Count every line below that contains "section", then give that count and nothing else.

Stored data:
----

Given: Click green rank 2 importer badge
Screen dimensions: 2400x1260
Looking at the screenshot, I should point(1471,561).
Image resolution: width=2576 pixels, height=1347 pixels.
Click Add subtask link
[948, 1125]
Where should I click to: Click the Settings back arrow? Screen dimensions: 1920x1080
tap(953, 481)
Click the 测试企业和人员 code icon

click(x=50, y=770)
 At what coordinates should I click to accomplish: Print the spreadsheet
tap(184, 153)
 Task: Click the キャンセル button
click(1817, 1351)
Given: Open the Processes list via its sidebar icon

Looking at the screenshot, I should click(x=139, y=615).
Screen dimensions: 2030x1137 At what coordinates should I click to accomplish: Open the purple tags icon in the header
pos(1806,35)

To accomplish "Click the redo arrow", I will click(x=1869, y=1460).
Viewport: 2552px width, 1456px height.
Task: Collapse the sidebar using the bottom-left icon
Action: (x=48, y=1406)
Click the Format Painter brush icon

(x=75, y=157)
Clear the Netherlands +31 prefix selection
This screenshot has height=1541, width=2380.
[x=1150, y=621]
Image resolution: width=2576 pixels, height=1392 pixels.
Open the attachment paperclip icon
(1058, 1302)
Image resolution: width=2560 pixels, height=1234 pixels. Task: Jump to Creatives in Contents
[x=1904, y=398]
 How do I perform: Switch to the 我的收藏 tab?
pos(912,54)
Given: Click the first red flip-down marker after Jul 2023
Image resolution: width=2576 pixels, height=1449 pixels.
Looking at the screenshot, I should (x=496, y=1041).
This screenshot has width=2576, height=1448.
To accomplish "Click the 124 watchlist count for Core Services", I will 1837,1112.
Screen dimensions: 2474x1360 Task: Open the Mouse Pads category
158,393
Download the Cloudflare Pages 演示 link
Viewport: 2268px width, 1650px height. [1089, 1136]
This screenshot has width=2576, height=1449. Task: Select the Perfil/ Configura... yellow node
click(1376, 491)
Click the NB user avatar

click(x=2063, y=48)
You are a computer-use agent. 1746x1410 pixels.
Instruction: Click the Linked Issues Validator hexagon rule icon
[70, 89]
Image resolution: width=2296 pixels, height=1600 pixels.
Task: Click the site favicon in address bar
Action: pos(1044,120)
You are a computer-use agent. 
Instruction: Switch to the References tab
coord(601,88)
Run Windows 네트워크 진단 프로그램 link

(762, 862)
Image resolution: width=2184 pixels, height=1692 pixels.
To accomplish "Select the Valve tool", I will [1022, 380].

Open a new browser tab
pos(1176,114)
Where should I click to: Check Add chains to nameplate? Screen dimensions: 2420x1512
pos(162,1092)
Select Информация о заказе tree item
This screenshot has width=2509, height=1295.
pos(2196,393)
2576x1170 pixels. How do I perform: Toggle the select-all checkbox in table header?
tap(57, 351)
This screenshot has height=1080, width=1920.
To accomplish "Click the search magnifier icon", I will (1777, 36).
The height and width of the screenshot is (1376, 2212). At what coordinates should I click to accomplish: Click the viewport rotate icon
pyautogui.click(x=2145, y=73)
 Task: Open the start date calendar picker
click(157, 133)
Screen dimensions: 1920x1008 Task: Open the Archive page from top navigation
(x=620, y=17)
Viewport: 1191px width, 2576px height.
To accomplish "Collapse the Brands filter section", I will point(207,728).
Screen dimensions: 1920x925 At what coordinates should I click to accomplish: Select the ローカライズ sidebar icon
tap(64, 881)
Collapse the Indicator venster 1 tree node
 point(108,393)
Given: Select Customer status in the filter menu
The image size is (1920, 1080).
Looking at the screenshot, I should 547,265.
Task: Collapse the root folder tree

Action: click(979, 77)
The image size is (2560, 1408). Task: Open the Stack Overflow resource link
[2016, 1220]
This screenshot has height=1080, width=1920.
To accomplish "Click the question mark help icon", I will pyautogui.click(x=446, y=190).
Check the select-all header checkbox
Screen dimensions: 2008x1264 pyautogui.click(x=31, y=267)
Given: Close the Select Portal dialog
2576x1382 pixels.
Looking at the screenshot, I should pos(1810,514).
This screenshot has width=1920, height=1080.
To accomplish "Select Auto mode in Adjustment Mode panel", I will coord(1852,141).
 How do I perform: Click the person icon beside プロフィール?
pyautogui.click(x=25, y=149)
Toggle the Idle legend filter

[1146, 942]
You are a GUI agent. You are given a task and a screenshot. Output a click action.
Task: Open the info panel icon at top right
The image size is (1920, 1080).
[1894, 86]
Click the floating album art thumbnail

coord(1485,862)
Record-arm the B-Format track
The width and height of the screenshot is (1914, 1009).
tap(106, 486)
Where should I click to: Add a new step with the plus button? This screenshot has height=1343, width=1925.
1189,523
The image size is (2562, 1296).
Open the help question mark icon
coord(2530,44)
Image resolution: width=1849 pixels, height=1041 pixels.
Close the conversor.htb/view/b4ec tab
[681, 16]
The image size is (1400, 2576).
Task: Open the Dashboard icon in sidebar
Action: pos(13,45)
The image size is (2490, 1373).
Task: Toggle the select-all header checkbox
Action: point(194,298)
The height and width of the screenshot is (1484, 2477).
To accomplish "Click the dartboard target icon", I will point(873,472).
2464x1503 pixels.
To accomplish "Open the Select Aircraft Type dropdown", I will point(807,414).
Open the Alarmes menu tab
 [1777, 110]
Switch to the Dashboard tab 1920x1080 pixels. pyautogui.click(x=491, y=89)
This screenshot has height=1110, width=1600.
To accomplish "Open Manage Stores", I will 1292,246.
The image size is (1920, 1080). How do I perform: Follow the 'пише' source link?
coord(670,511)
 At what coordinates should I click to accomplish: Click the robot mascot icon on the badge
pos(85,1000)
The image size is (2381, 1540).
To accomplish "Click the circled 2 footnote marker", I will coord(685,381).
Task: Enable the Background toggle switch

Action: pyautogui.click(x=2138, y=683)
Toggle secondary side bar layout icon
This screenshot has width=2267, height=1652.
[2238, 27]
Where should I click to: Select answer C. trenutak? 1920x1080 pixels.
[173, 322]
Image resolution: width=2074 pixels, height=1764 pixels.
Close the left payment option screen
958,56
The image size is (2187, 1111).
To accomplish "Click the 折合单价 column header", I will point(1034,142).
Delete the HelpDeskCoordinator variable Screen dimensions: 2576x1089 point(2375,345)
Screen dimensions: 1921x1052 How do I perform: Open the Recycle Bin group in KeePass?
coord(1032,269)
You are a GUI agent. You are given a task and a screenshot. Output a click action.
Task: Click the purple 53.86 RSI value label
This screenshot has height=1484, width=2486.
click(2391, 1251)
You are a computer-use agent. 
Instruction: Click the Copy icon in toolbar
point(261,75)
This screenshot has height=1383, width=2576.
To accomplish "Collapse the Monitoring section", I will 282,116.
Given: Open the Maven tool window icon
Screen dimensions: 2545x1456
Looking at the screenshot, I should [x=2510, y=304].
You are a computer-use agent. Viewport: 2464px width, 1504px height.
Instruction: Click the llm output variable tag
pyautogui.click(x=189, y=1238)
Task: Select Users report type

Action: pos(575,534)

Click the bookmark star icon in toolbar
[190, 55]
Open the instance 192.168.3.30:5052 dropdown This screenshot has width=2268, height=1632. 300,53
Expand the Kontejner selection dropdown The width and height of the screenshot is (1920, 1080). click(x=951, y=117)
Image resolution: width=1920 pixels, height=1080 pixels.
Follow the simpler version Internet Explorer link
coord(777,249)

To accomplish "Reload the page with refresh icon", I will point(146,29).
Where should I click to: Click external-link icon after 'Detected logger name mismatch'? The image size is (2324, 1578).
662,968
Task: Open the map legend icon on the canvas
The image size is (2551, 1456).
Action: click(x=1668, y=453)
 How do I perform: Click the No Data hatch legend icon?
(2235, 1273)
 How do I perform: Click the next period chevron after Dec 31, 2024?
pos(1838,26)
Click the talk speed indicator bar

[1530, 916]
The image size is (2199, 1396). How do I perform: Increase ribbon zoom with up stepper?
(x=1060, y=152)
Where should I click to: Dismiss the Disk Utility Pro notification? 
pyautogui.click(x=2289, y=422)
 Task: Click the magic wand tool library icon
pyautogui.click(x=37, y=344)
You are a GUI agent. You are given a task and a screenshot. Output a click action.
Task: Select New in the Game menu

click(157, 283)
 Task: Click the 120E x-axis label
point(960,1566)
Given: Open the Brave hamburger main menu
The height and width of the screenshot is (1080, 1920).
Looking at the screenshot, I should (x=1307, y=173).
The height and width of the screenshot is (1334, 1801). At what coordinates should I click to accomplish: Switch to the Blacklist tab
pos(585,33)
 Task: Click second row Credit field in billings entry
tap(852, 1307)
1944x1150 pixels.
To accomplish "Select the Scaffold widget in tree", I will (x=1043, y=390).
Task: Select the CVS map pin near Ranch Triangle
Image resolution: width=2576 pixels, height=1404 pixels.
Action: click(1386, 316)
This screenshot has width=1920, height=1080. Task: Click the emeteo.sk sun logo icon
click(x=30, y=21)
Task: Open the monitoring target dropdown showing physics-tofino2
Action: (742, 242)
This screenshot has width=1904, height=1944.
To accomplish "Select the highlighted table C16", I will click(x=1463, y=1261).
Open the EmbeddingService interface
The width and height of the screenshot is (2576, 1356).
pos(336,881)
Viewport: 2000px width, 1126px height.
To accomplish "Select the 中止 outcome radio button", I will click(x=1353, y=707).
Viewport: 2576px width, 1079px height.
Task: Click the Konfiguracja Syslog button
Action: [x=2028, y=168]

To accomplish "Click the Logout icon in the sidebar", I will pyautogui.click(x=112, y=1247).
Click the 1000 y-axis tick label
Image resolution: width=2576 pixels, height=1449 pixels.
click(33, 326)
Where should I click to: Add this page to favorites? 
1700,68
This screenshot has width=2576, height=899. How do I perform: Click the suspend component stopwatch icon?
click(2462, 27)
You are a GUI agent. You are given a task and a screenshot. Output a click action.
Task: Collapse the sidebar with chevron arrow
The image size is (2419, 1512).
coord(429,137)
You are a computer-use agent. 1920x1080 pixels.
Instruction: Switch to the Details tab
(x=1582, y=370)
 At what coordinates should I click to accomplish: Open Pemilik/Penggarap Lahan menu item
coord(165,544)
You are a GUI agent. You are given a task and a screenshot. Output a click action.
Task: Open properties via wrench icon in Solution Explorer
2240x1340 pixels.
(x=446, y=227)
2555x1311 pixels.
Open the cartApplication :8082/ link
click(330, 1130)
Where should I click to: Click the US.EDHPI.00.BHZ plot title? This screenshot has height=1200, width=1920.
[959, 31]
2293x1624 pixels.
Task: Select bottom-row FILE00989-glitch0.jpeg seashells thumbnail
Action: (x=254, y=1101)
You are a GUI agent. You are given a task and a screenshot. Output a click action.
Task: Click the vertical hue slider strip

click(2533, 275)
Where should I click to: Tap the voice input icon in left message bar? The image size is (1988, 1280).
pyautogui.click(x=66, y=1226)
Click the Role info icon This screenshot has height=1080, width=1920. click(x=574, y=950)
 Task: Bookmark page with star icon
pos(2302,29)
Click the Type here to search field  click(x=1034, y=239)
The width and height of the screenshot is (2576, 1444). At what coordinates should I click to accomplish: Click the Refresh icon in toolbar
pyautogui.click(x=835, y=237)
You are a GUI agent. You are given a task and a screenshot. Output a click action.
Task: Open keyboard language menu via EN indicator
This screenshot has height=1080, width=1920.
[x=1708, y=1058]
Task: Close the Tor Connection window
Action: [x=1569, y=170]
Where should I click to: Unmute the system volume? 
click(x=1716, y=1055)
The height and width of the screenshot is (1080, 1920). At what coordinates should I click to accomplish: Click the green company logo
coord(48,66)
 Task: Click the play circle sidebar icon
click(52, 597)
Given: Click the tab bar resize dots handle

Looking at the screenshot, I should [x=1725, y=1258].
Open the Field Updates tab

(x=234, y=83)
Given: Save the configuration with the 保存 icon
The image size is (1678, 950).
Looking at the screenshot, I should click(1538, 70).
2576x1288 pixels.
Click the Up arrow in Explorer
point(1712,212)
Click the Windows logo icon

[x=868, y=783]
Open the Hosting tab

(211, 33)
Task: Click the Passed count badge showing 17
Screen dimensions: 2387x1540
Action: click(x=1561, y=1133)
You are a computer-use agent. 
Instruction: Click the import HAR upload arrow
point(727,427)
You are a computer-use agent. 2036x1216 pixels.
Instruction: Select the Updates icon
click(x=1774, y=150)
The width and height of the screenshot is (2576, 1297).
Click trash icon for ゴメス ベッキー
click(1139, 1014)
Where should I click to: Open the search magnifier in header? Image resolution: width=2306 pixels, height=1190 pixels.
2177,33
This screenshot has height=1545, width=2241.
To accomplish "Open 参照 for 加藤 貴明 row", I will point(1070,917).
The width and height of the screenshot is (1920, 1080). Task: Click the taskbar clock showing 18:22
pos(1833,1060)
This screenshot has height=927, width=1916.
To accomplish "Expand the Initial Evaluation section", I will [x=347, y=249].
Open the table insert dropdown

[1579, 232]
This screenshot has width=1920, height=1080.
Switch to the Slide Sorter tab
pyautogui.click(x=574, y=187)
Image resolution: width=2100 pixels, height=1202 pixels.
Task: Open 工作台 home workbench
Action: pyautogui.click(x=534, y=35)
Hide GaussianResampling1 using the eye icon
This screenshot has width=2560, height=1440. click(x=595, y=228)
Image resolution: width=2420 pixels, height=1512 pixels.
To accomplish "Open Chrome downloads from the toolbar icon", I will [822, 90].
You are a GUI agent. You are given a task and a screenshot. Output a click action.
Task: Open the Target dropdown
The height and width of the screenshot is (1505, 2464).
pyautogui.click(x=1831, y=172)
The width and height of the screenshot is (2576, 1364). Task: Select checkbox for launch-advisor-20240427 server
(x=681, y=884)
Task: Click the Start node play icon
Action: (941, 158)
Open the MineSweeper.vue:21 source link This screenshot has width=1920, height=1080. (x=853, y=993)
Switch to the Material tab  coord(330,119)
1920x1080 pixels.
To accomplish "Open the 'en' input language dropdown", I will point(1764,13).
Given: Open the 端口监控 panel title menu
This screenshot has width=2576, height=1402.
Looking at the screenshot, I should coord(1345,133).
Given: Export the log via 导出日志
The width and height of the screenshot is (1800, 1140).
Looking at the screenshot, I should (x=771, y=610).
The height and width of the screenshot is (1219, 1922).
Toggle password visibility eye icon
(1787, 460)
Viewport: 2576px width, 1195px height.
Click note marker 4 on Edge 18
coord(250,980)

----

= ANSWER TO THE PROBLEM =
3